撮影:中孝介にインタビュー「シマ唄を広めたい」【1】

掲載:16年01月18日

読了時間:約13分

「目をとじても」に感じた思い

――昨年11月にリリースされたシングル「目をとじても」は、NHK「みんなのうた」10月・11月に放送されました。起用の経緯は?

 NHK「みんなのうた」のテーマソングということで番組スタッフさんからお話を頂き、楽曲を制作していきました。

――いしわたり淳治さんが作詞を、Kiroroの玉城千春さんが作曲、金城綾乃さんが演奏されています。楽曲のデモを聴いた時の印象は?

 自分が初めて一人暮らしした当時を思い出しました。まあ、ベタですが、この曲を聴いた人は皆そういう風に感じるかもしれませんが、僕は高校卒業まではずっと親元で暮らしていました。それが沖縄の大学に進学して初めて実家を離れることに。最初は「1人になれる」ということで、そりゃあもう嬉しくて。でも、いざ離れてみると、1人で何かをやらないといけない事の大変さを身にしみて感じて。少しでも休みが出来ると帰りたくなるんです。とは言っても距離にすると近いんですけどね。でも近くても遠いみたいな、そんな距離感を感じました。

――奄美の人付き合いはどのようなものでしょうか

 島ぐるみの付き合いで、皆が知り合いなので外に出ても、誰かが誰かを知っていて、繋がっているので、常に目が光っていますよね。悪い事はあまり出来ません、すぐ噂になりますからね(笑)

――島を離れてその温かさが恋しくなった?

 そうですね。若い頃は、そういうのがうっとうしくて嫌で、「早く出たい」と感じることもありましたが、やっぱり離れてみると違いますね。その土地によって気質は違いますから恋しくなりましたね。沖縄と奄美は一緒に見られるかもしれませんが、気質は違います。分かりやすく言いますと、沖縄は「やれる事やれ!」みたいに前向きと言いますか、積極的です。一方の奄美は引っ込み思案で、常に石橋叩いて渡るみたいな所はあります。

――歌手を目指そうと思ったのはその頃?

 沖縄での暮らしたことが大きかったですね。大学に進学するまでは歌手になりたいとは思っていませんでした。それまでは普通に大学に出て社会人になって、シマ唄は趣味でやると思っていましたから。沖縄での暮らしは、新しい事を挑戦する力を与えてくれました。先ほども話しましたが、良い意味でも奄美と真逆の気質があって。沖縄の人達は、自分達の文化や産業を外部に発信するパワーが凄いんです。でも奄美の人達はそうじゃなくて、いいものいっぱいあるんだけど、それを打ち出すのが下手といいますか。「不器用」なんですよね。気持ちはあっても不器用な人が多い。

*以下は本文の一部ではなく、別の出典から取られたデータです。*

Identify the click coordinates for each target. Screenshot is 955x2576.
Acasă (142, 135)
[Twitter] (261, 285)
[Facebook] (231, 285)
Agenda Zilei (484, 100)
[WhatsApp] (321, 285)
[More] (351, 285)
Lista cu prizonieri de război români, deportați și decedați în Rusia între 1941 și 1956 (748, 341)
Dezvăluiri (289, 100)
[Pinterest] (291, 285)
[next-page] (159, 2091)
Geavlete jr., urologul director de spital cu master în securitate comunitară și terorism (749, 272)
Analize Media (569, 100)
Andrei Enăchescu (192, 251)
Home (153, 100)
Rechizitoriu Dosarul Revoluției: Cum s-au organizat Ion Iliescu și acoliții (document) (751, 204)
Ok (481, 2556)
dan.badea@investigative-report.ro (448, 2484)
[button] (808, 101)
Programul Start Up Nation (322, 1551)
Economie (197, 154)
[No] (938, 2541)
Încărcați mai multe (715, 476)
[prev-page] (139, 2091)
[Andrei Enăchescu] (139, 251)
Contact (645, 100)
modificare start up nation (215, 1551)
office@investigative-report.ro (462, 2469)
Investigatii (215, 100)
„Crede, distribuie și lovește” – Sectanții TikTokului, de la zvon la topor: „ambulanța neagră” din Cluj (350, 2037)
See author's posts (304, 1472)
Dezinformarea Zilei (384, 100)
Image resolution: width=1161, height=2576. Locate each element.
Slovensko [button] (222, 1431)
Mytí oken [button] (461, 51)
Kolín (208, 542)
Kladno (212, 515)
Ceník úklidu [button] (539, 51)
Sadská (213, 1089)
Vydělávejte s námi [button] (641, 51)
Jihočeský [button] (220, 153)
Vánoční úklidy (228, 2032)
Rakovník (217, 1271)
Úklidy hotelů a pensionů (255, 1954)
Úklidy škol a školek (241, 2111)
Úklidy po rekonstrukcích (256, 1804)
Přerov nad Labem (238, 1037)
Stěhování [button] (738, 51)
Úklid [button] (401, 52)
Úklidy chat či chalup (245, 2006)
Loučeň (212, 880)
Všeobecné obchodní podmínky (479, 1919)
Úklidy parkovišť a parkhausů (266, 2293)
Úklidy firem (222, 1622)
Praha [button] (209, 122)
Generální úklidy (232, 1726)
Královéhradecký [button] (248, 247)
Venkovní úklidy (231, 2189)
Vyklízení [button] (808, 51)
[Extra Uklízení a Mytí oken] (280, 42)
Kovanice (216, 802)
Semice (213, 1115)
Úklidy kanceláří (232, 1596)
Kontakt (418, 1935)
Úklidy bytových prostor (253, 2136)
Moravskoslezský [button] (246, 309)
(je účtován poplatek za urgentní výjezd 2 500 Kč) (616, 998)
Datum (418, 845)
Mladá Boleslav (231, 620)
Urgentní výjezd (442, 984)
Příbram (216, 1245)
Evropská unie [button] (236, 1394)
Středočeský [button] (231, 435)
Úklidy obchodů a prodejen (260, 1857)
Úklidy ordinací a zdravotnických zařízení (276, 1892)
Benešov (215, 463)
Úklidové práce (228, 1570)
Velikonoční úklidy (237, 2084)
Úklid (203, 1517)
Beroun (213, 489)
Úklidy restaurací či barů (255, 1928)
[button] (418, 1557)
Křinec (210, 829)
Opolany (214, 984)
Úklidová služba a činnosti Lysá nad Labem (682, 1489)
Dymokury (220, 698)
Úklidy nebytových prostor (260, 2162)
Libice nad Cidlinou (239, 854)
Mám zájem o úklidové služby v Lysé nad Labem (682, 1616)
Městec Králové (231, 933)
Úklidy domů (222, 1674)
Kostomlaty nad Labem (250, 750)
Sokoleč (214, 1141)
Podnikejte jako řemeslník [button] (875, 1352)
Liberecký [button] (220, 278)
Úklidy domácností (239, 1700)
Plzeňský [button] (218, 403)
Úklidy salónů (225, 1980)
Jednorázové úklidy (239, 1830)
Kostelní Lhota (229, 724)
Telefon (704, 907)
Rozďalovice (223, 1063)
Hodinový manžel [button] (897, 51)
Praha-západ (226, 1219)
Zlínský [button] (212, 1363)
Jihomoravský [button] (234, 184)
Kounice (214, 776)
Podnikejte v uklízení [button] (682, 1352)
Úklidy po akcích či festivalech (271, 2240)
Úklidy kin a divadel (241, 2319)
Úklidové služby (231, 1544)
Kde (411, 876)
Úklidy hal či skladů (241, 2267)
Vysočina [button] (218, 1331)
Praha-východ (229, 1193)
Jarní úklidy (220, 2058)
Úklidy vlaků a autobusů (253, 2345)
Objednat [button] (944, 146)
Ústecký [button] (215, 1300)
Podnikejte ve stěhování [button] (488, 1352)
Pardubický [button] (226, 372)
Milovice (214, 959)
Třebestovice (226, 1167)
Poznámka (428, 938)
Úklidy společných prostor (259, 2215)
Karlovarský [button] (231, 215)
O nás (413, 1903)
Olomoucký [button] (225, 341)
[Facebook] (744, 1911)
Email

――沖縄は琉球王国や戦後の米国統治時代もあって。一方の奄美は薩摩藩の統治もあったりと…。お人柄はその土地の歴史や文化から影響を受けているかもしれませんね

 そうですね。そういうのはあるかもしれません。奄美には「ザ・日本人」みたいな気質がありますね。

元ちとせとの出会いと活動10年

――歌手デビューされて約10年が経ちました。これまでを振り返ってどう感じますか

 時の流れに身を任せてきましたが、なかでも「人との出会い」に本当に恵まれていたと思います。シマ唄をやっているからこそ出会いの幅も広がりました。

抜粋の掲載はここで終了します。